EXERCISES TO COMPLETE:
- A) Answer these questions from the post about the retractions:
(i) What did the bug in the in-house software do to the data?
(ii) Where does the post suggest the open-source code could be kept?
(iii) About how long does the reviewing process probably take?
- B) In the post about the retractions, condense the paragraph beginning "Now, imagine that the code" while keeping its main facts.

QUOTED PASSAGE:
The boys over at Biocurious have posted an interesting story, termed the great pentaretraction by some unkind observers. In summary: a structural biology group recently discovered a nasty bug in their in-house software which changed the sign of data values in two columns. Unfortunately they made the discovery after publishing their results which has resulted in the retraction of three high-profile Science papers, two further retractions and serious problems for anyone else who has cited their work.
The post set off a flurry of thoughts. Initially sympathy of course – everyone makes mistakes and this is just a nightmare for any researcher. Admiration too – the authors have done the right thing by quickly announcing the error and withdrawing their findings. However, I soon realised that this story neatly summarises everything that’s wrong about the way research is performed and published. Let’s imagine how differently events could have unfolded if the principles of “Open Science” had been applied.
The ultimate culprit in the affair is a bug in a piece of in-house software. It’s all too easy to imagine the scenario. A graduate student or postdoc with no formal training in computer science, asked to whip up a quick script as quickly as possible, working alone in a department where noone else has the computer literacy or the inclination to check the code.
Now, imagine that the code was open-source and publicly available. It could be kept in a web-accessible repository, either on a local machine or a community resource similar to Sourceforge. Imagine too that when articles are submitted for peer review, a link to the code is included. There’d be a far higher chance that someone else would spot the error.
Several observers have noted that they had difficulty reconciling the published structures with other biochemical data. So where were these people when it mattered – i.e. at the pre-publication stage? The answer is that they were unable to have any useful input until the paper was written or even published. Whereas in an open climate with data, software and preliminary conclusions all available for scrutiny and discussion, someone might have noticed that something wasn’t quite right, so avoiding the post-publication inconvenience and embarassment. This ties in with the next problem – the peer review system.
Above all else, this story illustrates that the current system of peer review doesn’t work and that anyone who has faith in it is deluded. Here’s a shocking fact for you: most reviewers don’t review papers properly. They will read the abstract, glance at the tables and figures, check for obvious, glaring errors and typos, check that the conclusions make sense and are not overly-speculative, then write a few words of criticism just for the sake of sounding critical. The whole process probably takes less than an hour. I’ve received quite a few reviewers comments in my time and I honestly can’t recall a single occasion when a comment has made me think “Hey, they’re right! I should address that.” On the other hand, I’ve had any number of useless one-liners such as “some figures could be clearer”. Um, right. Which ones and how?

STUDY MATERIAL:
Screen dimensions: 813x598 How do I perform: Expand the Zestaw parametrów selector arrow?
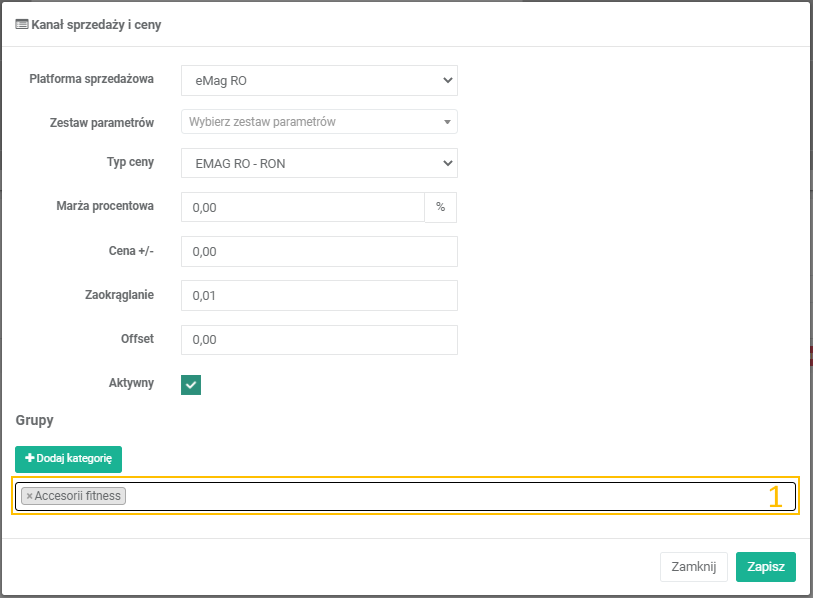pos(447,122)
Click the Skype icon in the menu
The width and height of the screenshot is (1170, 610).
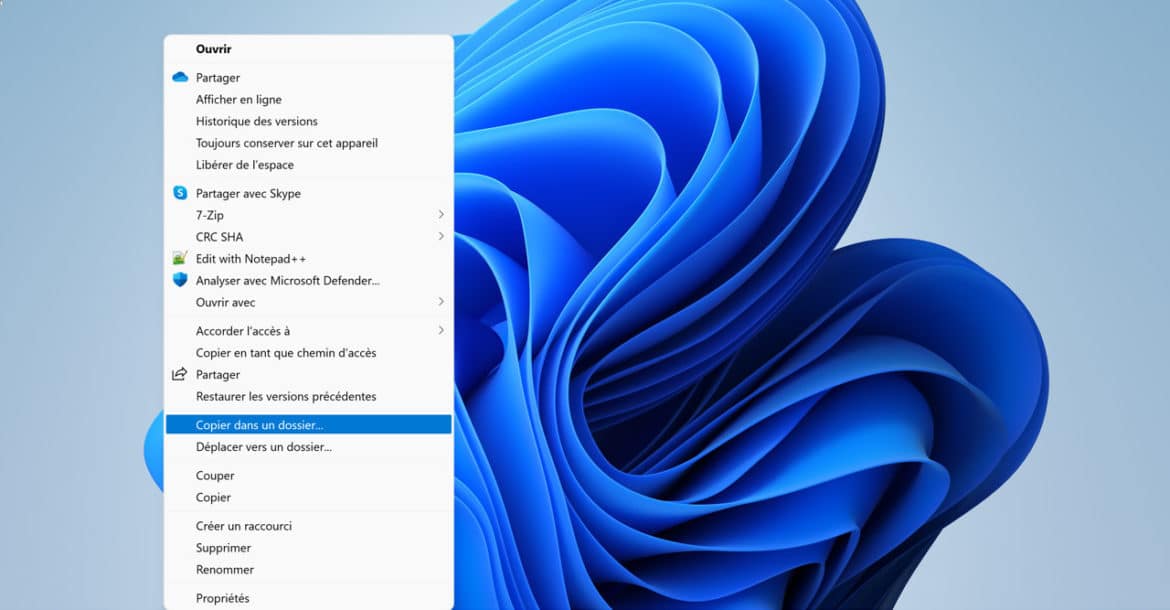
* * *
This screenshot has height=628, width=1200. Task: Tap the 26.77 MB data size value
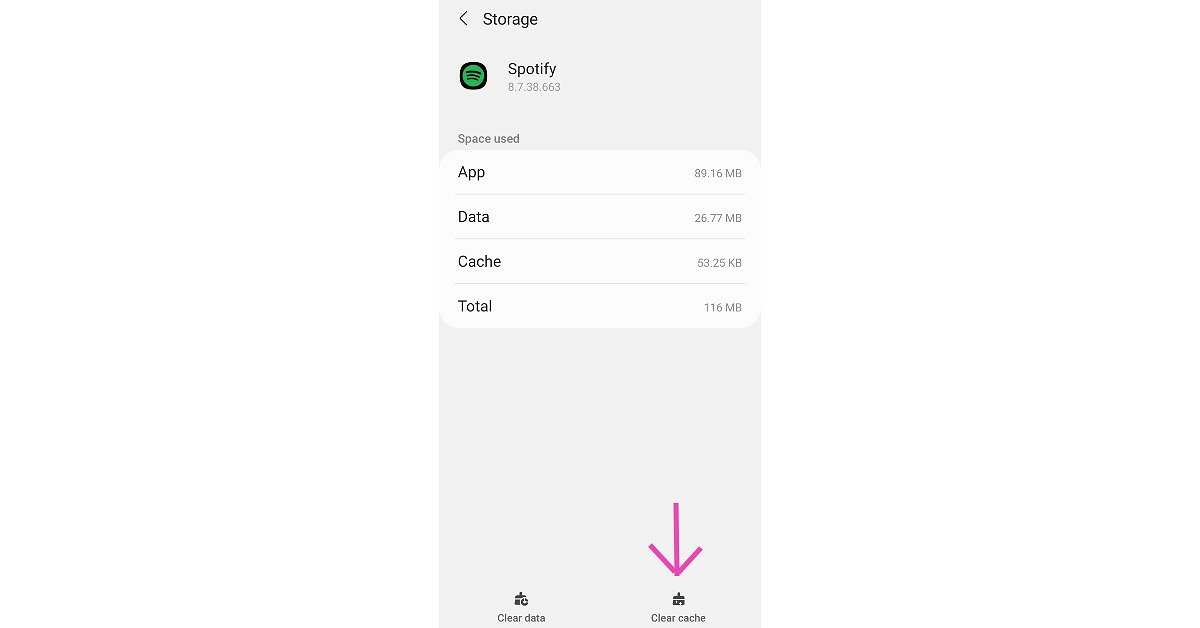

OUTPUTS BY TASK:
- A)
(i) It changed the sign of data values in two columns.
(ii) In a web-accessible repository, either on a local machine or on a community resource similar to Sourceforge.
(iii) Less than an hour.

- B) If the code were open-source and publicly available, someone else would have been far more likely to spot the error. The code could be kept in a web-accessible repository, on a local machine or on a community resource like Sourceforge, with a link included when articles go to peer review.